> _THE PROBLEM_:
Convert the lines below into a numbered list, omitting any blank lines and leaving the pictures out of the result.
* start ROWS *
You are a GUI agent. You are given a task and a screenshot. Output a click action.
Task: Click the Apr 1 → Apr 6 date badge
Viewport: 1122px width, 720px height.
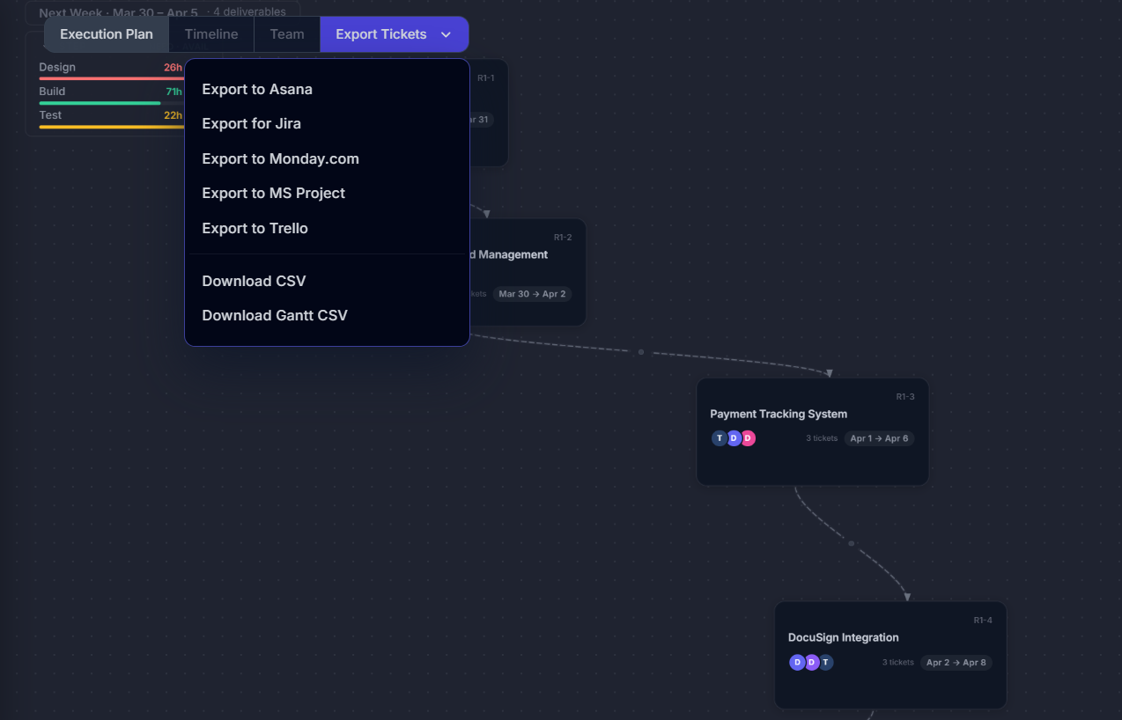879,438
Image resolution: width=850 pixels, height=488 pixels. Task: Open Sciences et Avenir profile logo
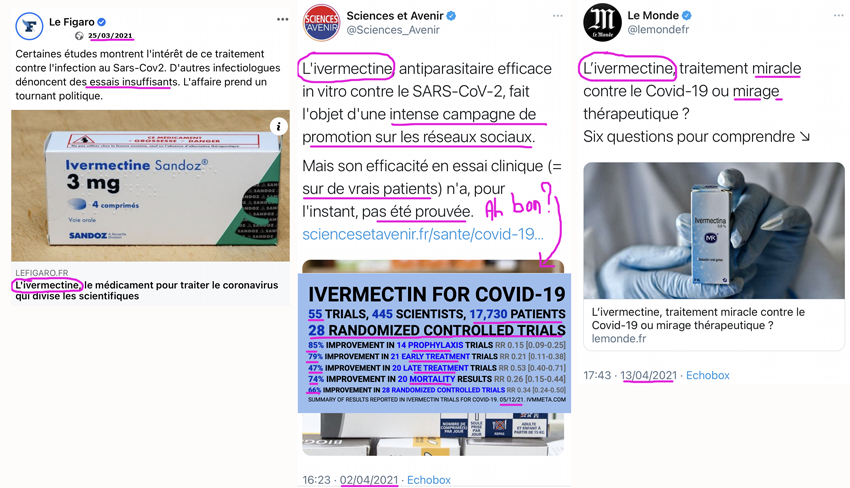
* end ROWS *
> _WRITTEN RESPONSE_:
1. You are a GUI agent. You are given a task and a screenshot. Output a click action.
2. Task: Click the Apr 1 → Apr 6 date badge
3. Viewport: 1122px width, 720px height.
4. 879,438
5. Image resolution: width=850 pixels, height=488 pixels. Task: Open Sciences et Avenir profile logo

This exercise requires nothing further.